上野みえこの庭

日本共産党熊本市議の上野みえこのブログです。

他都市における庁舎整備の取り組みを視察・・・熊本市の庁舎建替えの問題点を再認識

2024-02-11 20:04:28 | 熊本市庁舎建替え問題
他都市における庁舎整備の取り組みの視察報告
説明責任と住民合意、財政負担、まちづくりなど、熊本市の建替えの問題点を再認識

【千葉市新庁舎】   人口 約98万人
・敷地面積:約29,000㎡
・延床面積:48,889㎡
・階数:地上11階(低層棟は7階)
・総事業費:約293億円 (うち工事費 約270億円)
 *財源内訳は、市債・248億円、基金等・35億円、一般財源・7億円
・2023年1月竣工 (旧庁舎:1975(S45)年建設で築53年)
・建て替えまでの流れ 
 2011(H23)~:本庁舎あり方検討、整備基礎調査、第三者評価
 2014(H26):1万人アンケート、高校生アンケート、パブコメ、基本構想策定
 2015(H27):パブコメ、基本計画策定、基本設計方針策定
 2016(H28):基本設計作成、シンポジウム、事業方針決定
 2019(R1)~:実施設計書作成、執務室検討、着工、移転計画作成
・新庁舎の特徴
 支援業務はコンサルへ委託、建設は実施設計・施工一体のDB方式発注。
環境への配慮やユニバーサルデザインはもちろん、庁舎内に「総合防災拠点機能」を備えている点が特徴です。

【渋谷区新庁舎】  人口 約23万人
・敷地面積:約7,855㎡
・延床面積:31,930㎡
・階数:地上15階・地下2階
・新庁舎の特徴
庁舎に隣接する市有地4,565㎡を民間事業者に70年間の定期借地で貸し付け、その定期借地評価額211億円の相当額で、区庁舎と2,000席の公会堂を建設する事業として実施。
  当初の事業費154億円は、211億円に変更されました。
  その後、さらに建設費が上がり、その分をマンション売却益で補うために、計画では37階のマンションが39階建てに変更されました。
  (民間タワーマンションは505戸、主な分譲価格は1.5~3億円程度だったようです)



【厚木市の庁舎整備】 
人口 約22万人
・敷地面積:約12,800㎡
・延床面積:46,800㎡
・階数:地上9階・地下1階
・総事業費:約330億円 
 *財源内訳は、市債&一般財源137億円、基金80億円、国補助30億円、県負担金45億円
*旧庁舎:1976(S46)年建設・築52年
・建て替えまでの流れ 
 2017(H29):基本構想策定
2020(R2):基本計画策定
 2022(R4):基本設計完了
 2024(R6):実施設計(完了予定)
 2027年3月(R9):竣工(予定)
・新庁舎の特徴
  国県の行政機関が多く立地する条件を生かし、庁舎に国県機関を一体整備。
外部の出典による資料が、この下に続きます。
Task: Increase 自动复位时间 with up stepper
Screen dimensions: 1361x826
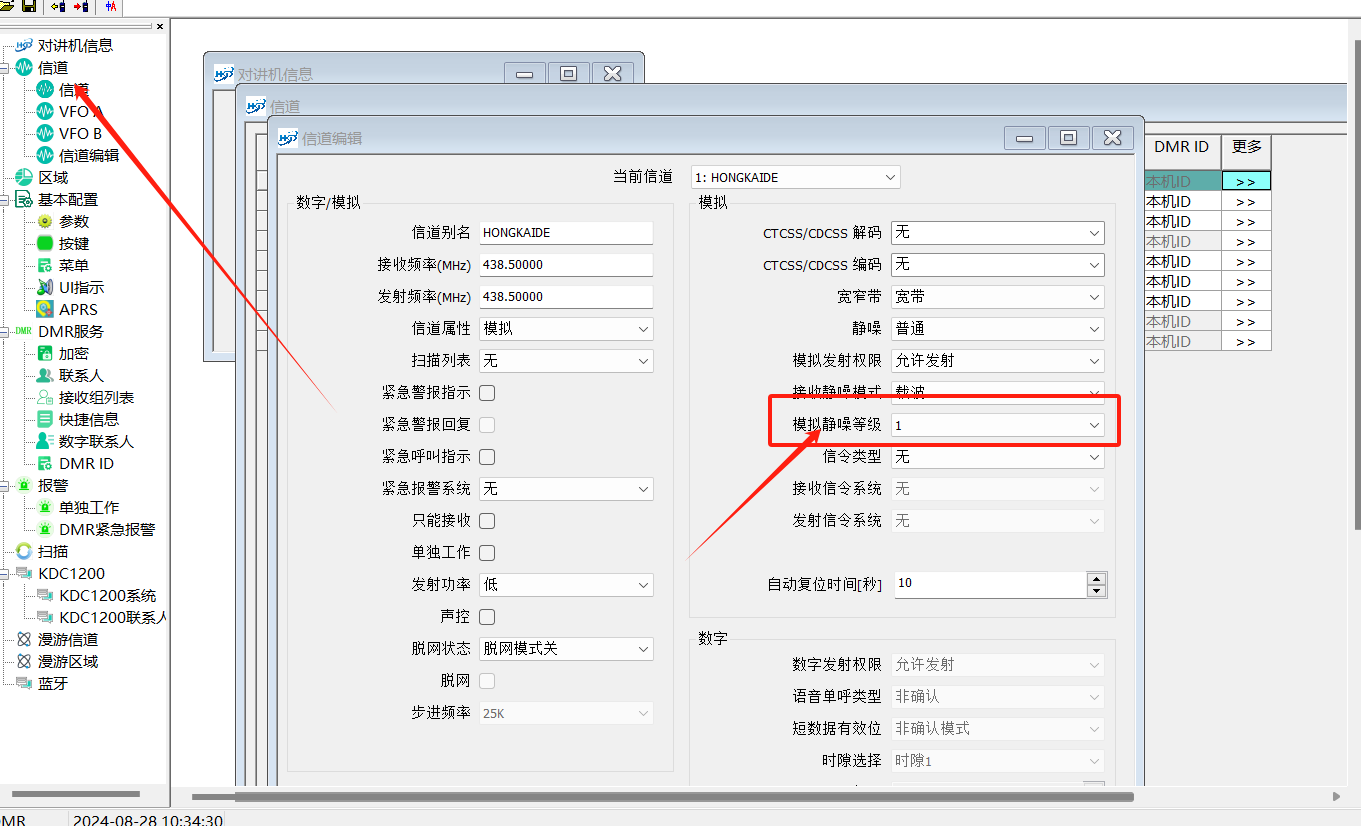Action: point(1096,577)
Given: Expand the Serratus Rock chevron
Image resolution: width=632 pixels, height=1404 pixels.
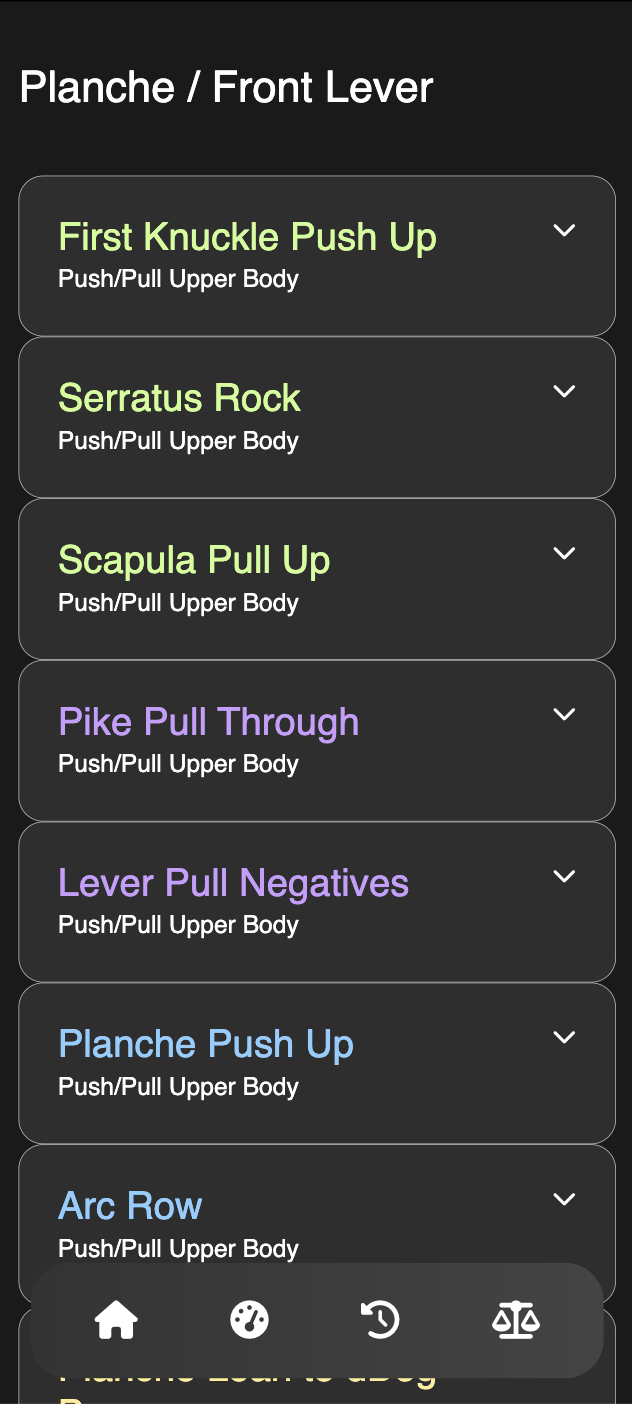Looking at the screenshot, I should coord(565,392).
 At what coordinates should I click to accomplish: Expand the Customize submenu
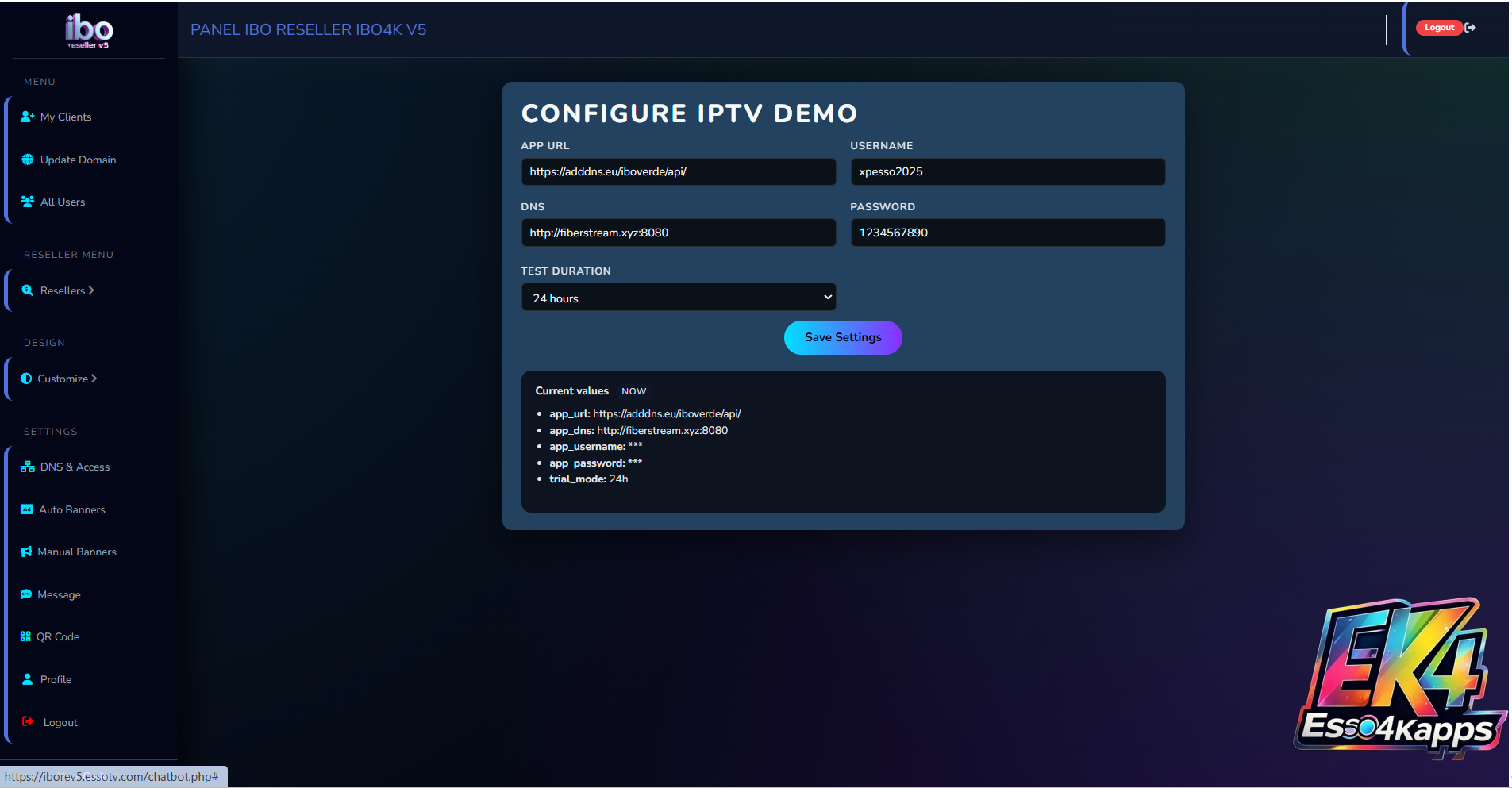(67, 379)
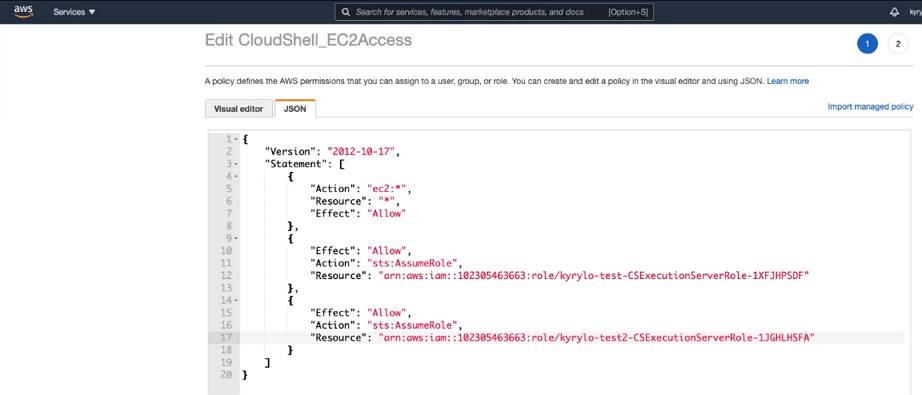Viewport: 922px width, 395px height.
Task: Collapse the fold arrow on line 9
Action: [x=236, y=238]
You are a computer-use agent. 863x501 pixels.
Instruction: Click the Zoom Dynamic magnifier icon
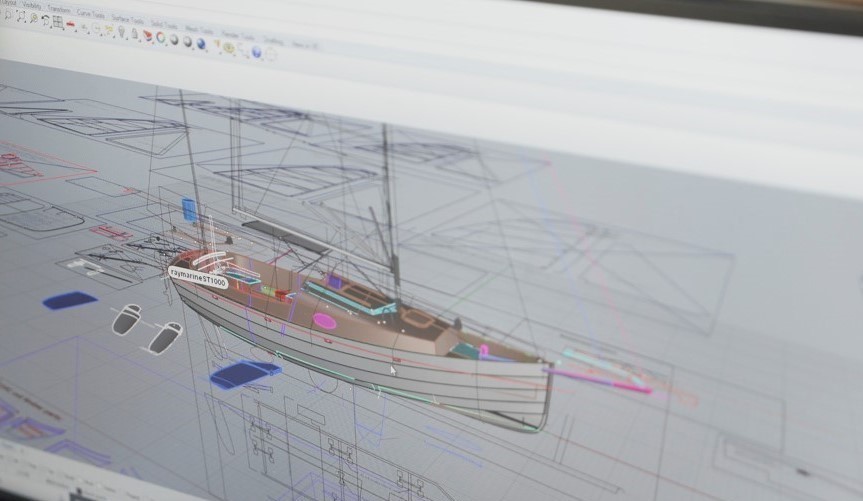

国県の補助金・負担金を活用。物価高騰分は、基本設計で工夫・合理化し吸収して事業費を抑えた。建設は実施設計・施工一体のDB方式発注。
 事業費は、計画時240億円が、実施段階330億円に。



いずれの市庁舎整備も、官民一体で、工期を短縮する手法を用いて整備していますが、熊本市のやり方は似て非なるものです。
市民への説明責任・市民合意、財政問題、まちづくりの観点、いずれにおいても合併推進債を使うためにスピードばかりを重視し、大企業丸投げ、住民不在の市政史上最大のムダ遣いとなっています。建替えの根拠であった「耐震性能の不足」がないこともはっきりしており、建替えは中止すべきです。
千葉市・厚木市・渋谷区の庁舎整備では、
市民への説明・意見聴取を重視
 千葉市・厚木市ともに、実施設計・施工一体のDB方式による発注で工期が短縮されていますが、それは物価上昇による工事費高騰を抑えるためです。いずれの市も、基本計画・基本設計・実施設計に5年程かけ、市民への説明を尽くし、パブコメ他市民意見の聴取を丁寧に行っています。
庁舎整備の基金を準備、財政負担を緩和
 いずれの市も300億円近い事業費です。物価高騰の影響で事業費が増える場合が多く、費用を抑えるために、建物をコンパクトにすることや、財源の面で基金活用他、条件を生かした工夫ある取り組みが行われています。
どこも旧庁舎は50年以上使用
 3市いずれも、旧庁舎は50年以上使用しています。